Your task: Rewrite the listing from the line with "You are a GUI" through the end, swapping "signature" for "autograph" and keeping everything else the same. Leave the pictures out of your answer.

Interface element listing
---

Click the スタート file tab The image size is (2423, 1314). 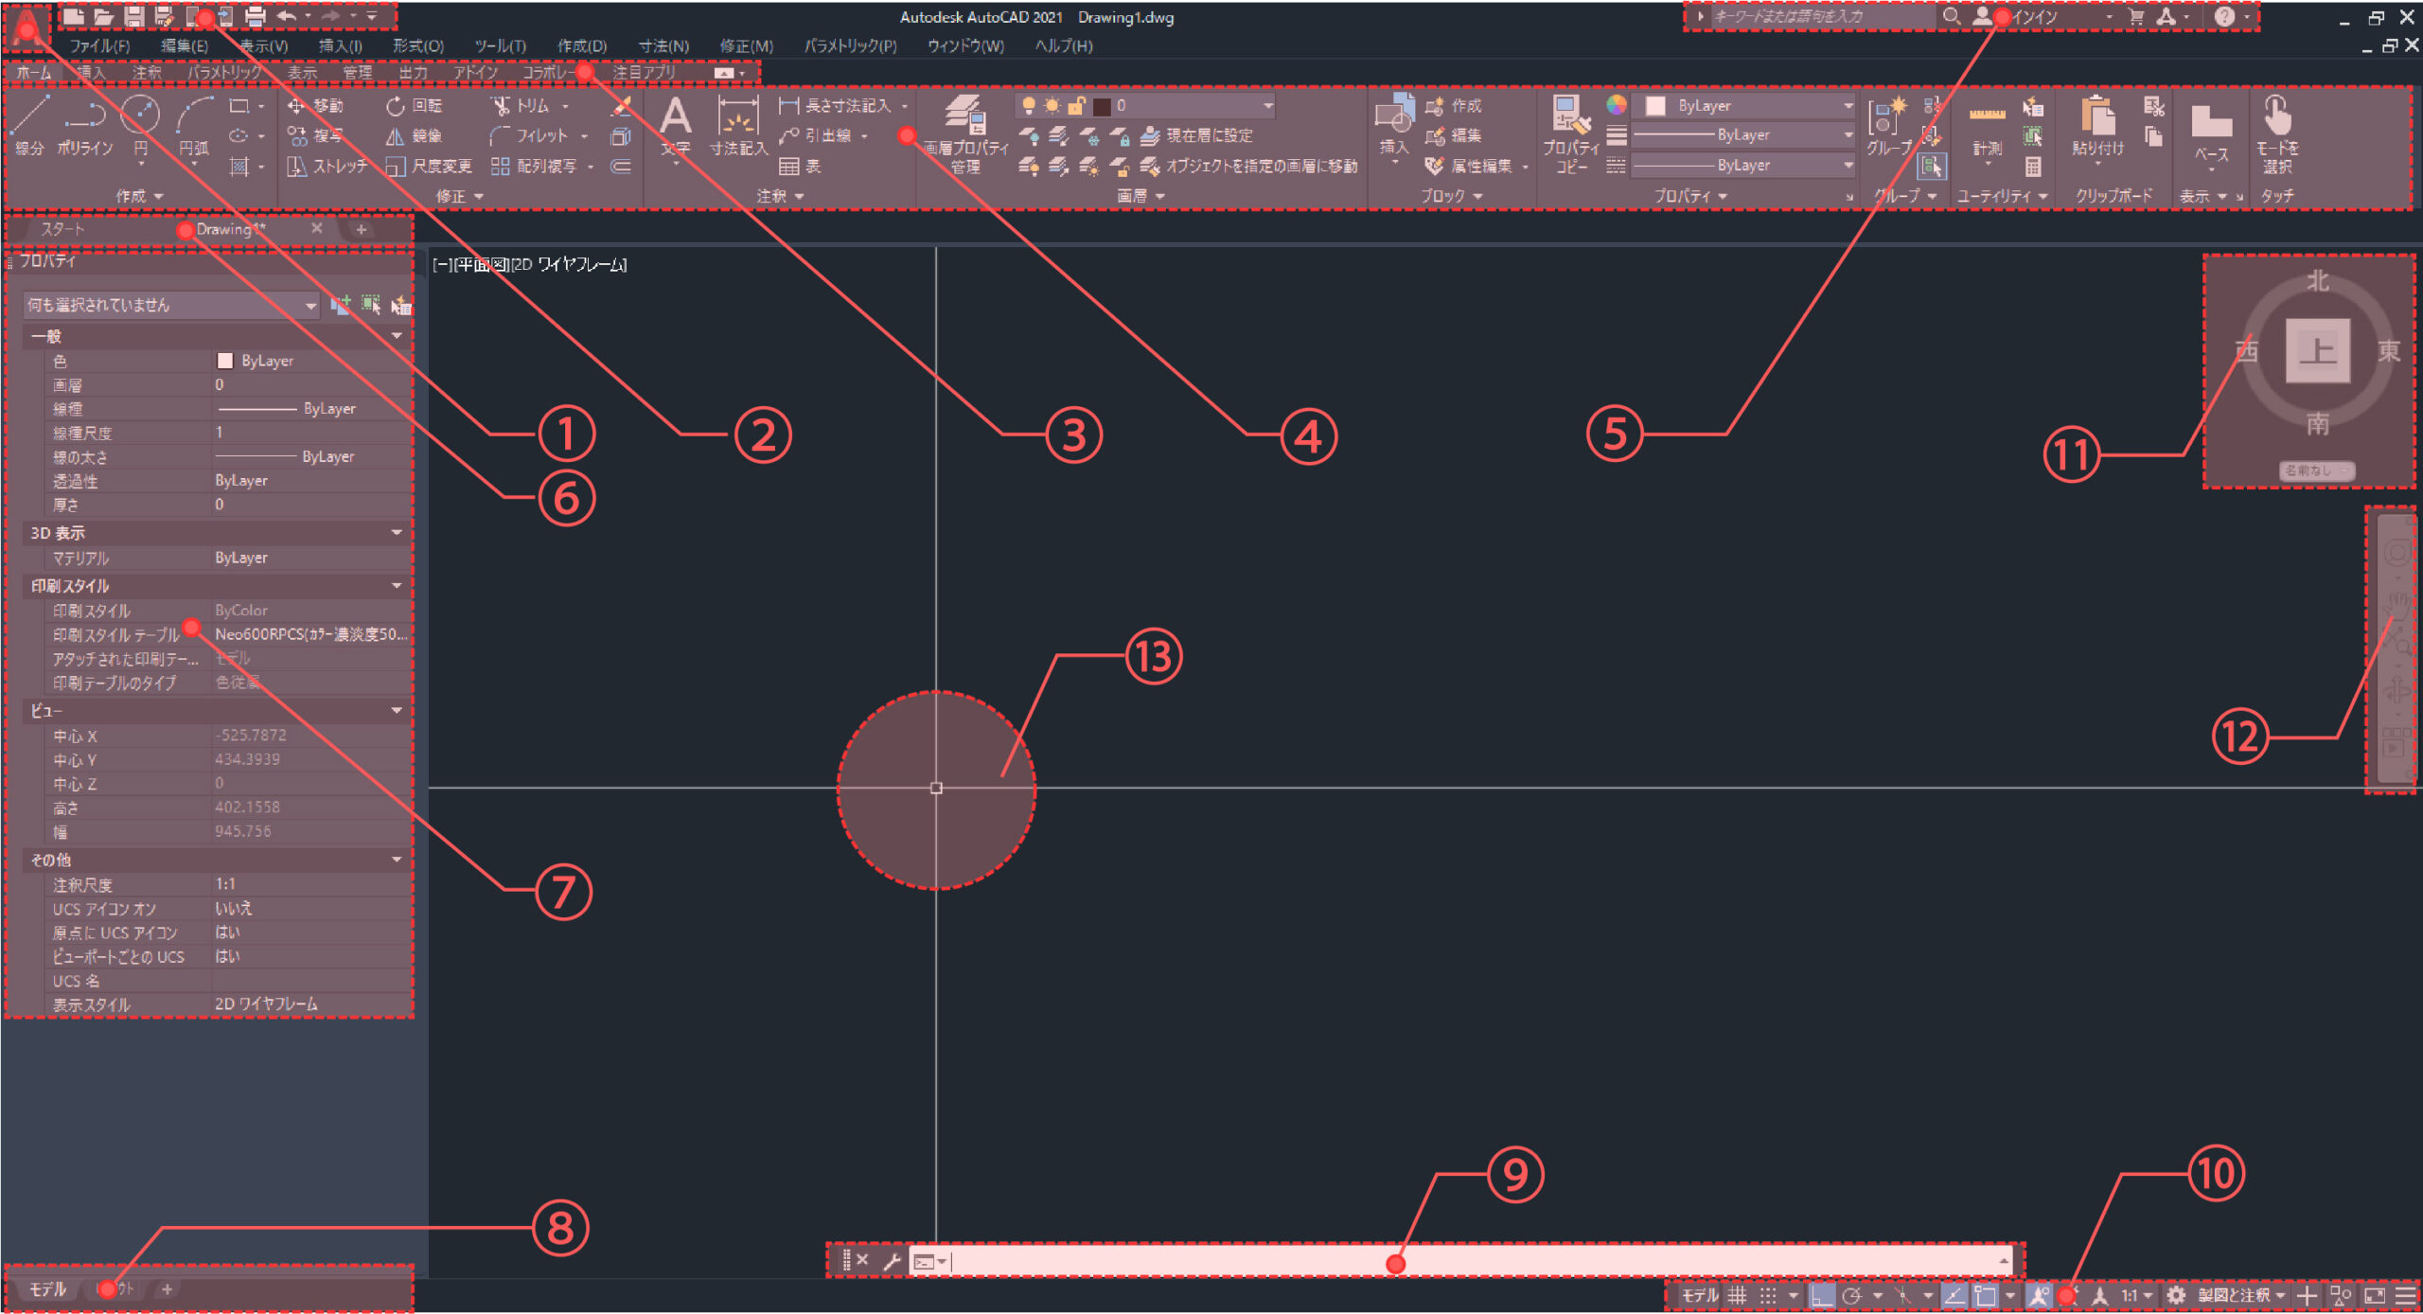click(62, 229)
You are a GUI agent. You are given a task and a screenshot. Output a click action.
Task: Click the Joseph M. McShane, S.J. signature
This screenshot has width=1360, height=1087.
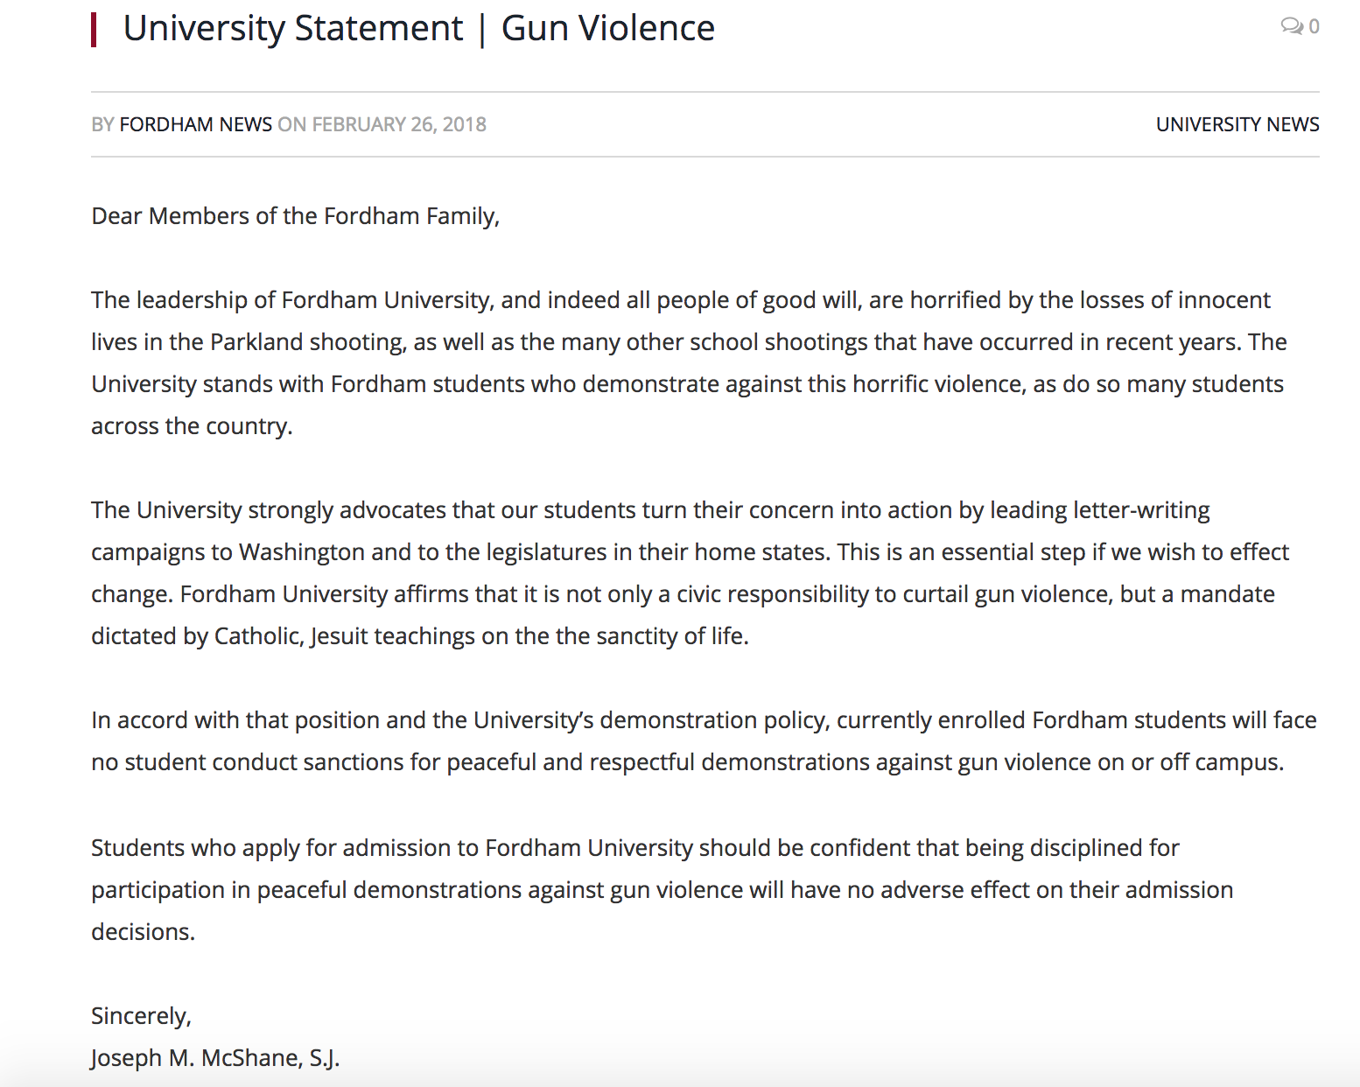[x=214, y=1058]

---

The completed task:
You are a GUI agent. You are given a task and a screenshot. Output a click action.
Task: Click the Joseph M. McShane, S.J. autograph
This screenshot has width=1360, height=1087.
[x=214, y=1058]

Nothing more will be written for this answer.